BEGIN SUPPLIED INFORMATION

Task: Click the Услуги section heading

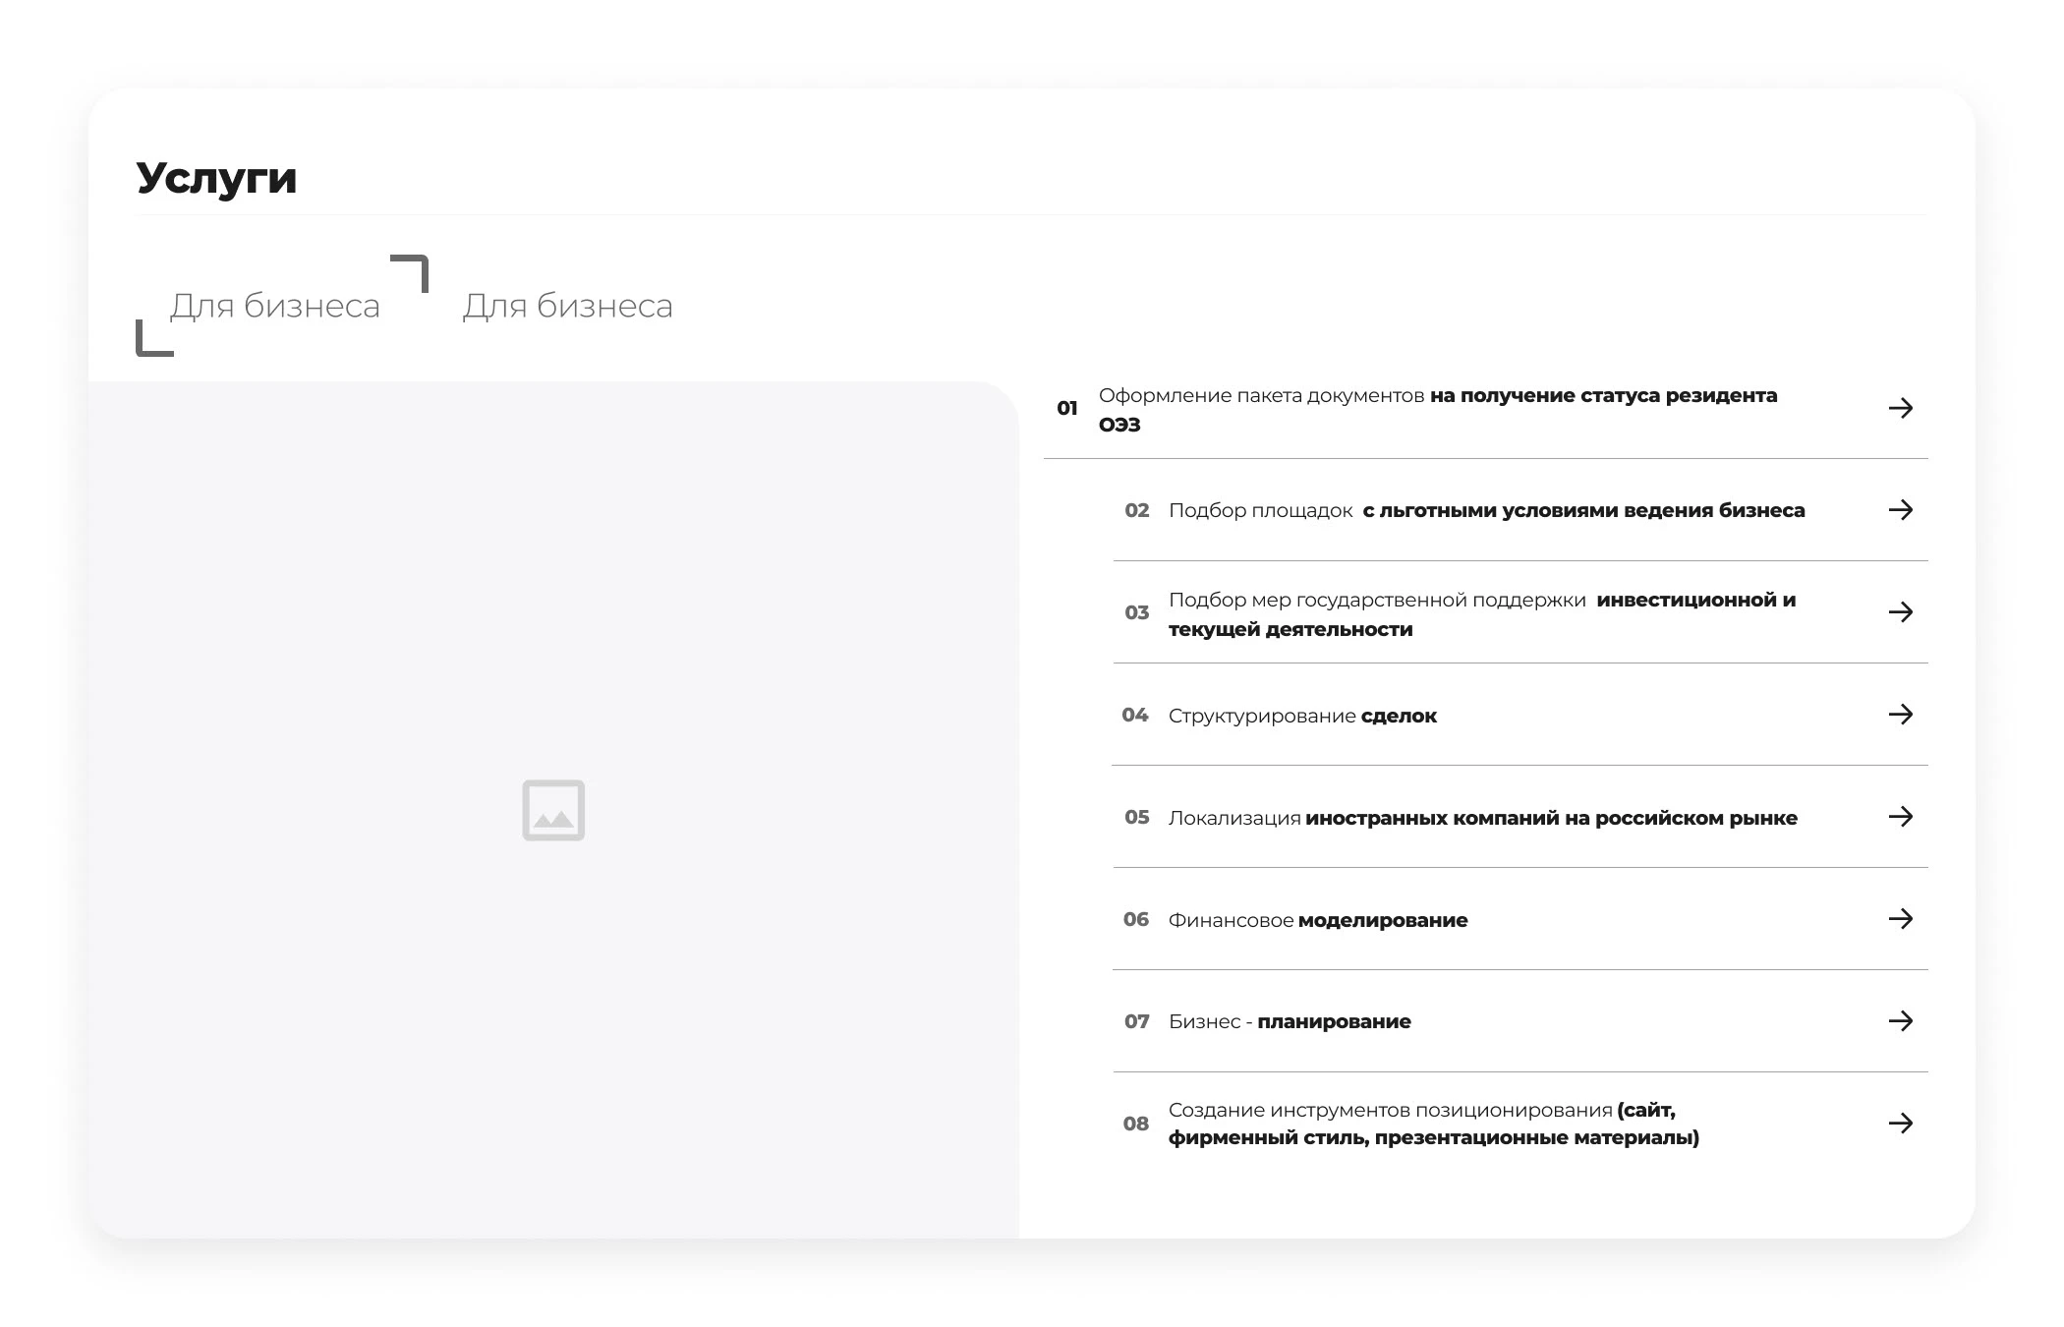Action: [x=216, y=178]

END SUPPLIED INFORMATION
BEGIN SUPPLIED INFORMATION

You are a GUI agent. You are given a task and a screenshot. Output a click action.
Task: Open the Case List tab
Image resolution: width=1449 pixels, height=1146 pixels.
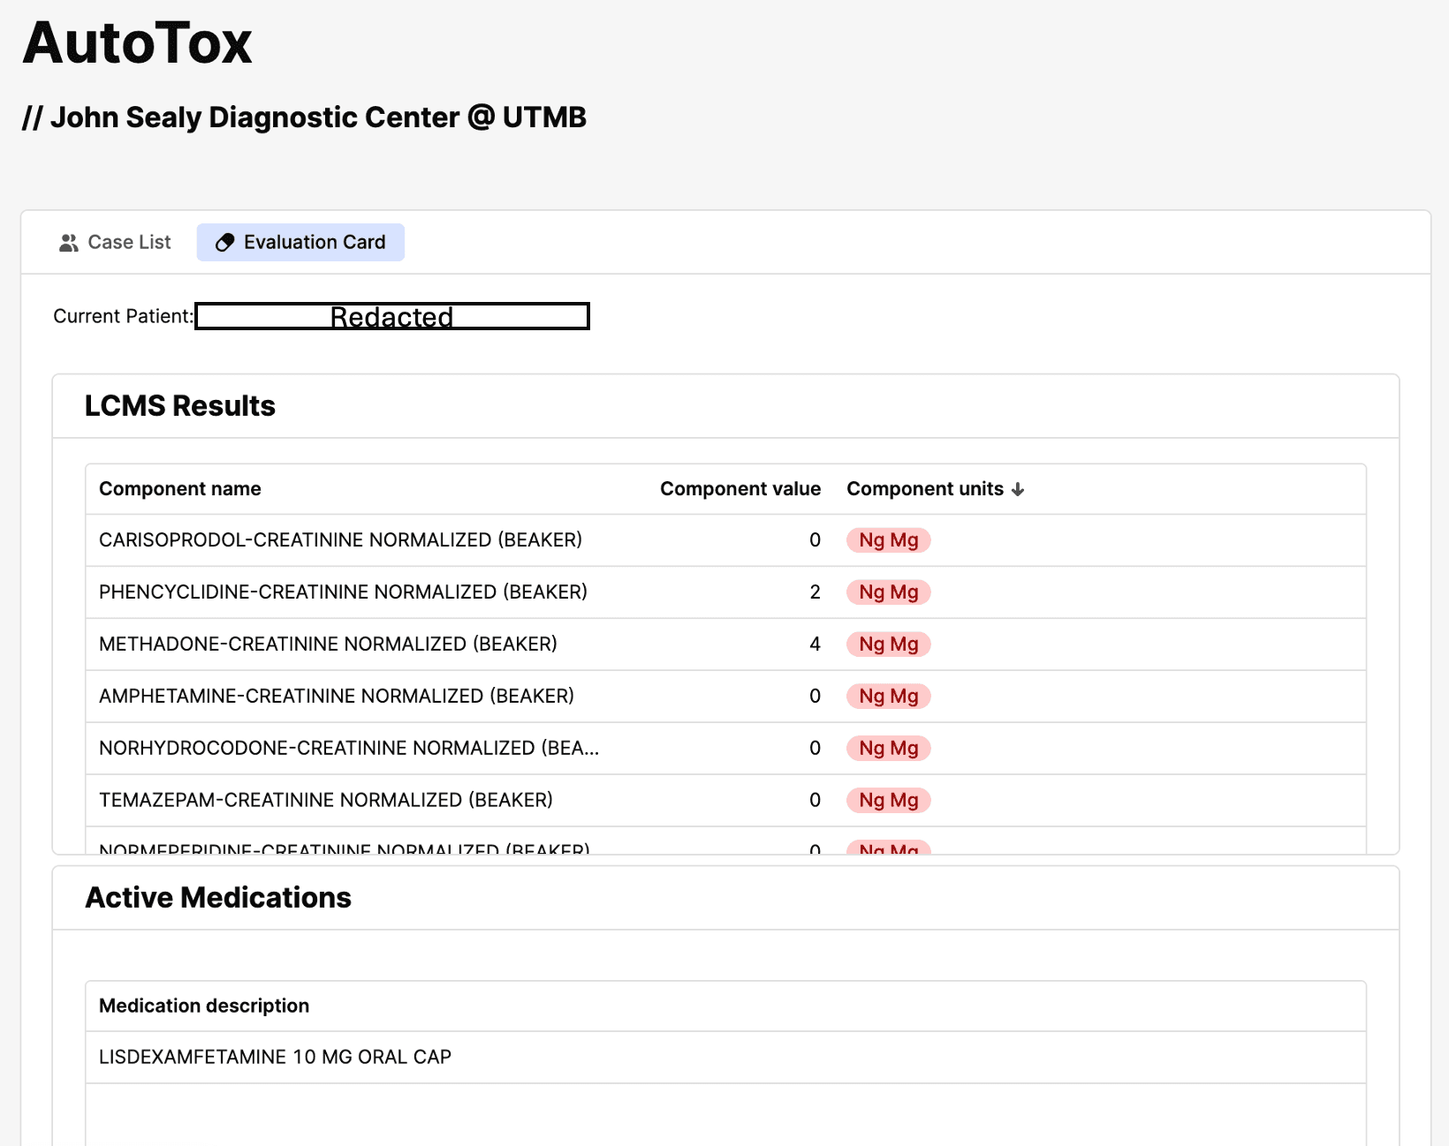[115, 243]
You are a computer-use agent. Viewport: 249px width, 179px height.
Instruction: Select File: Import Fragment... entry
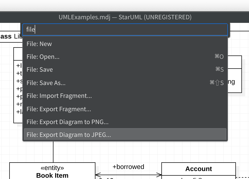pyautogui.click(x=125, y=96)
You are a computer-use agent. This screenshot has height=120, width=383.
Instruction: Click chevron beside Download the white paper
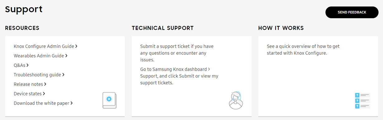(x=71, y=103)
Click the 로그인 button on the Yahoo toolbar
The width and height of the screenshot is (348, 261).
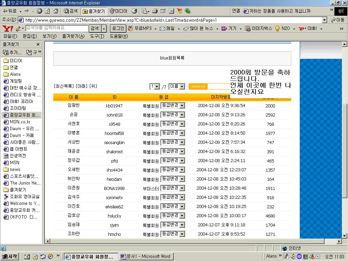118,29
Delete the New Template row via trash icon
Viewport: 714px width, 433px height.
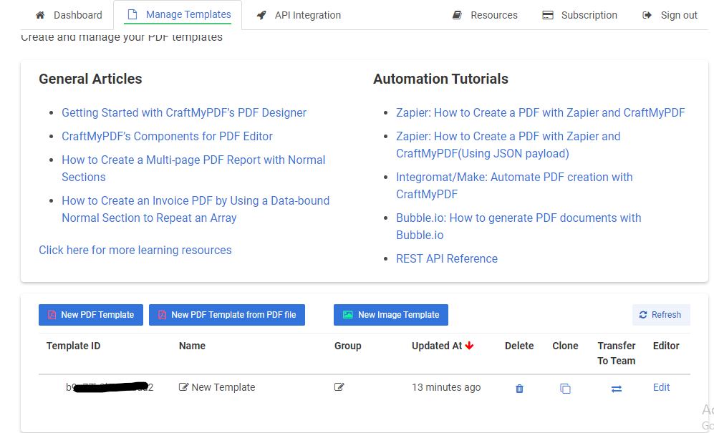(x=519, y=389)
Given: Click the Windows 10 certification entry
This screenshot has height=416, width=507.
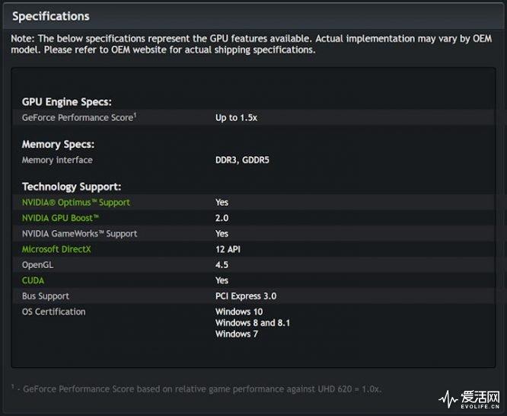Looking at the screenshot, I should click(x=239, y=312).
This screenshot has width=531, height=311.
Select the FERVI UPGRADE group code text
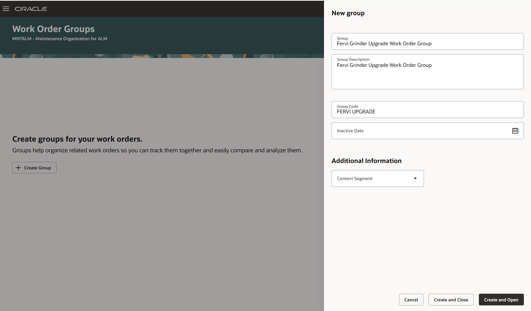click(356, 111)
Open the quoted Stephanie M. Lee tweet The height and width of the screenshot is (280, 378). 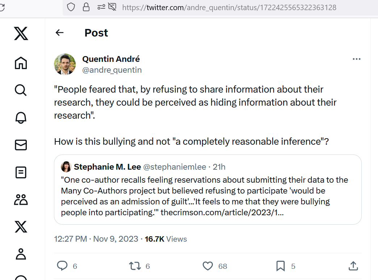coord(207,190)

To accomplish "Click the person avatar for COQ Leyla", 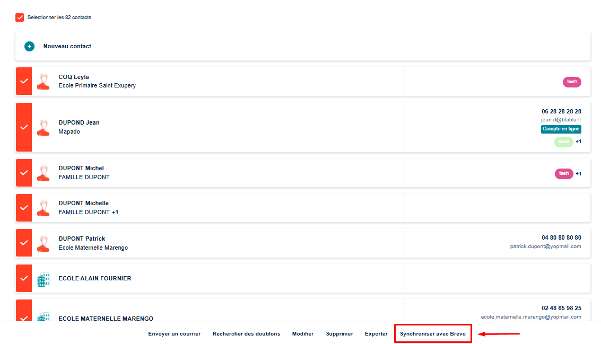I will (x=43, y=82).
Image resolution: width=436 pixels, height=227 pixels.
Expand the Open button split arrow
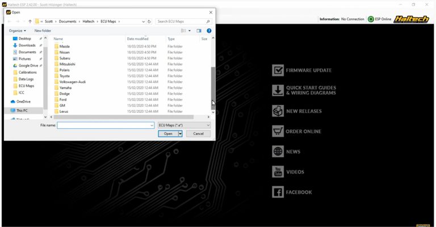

END SUPPLIED INFORMATION

THE EXERCISE. How many lines in the data above contain the string "Instruction"? Reply with the number only.

EXERCISE SOLUTION. 2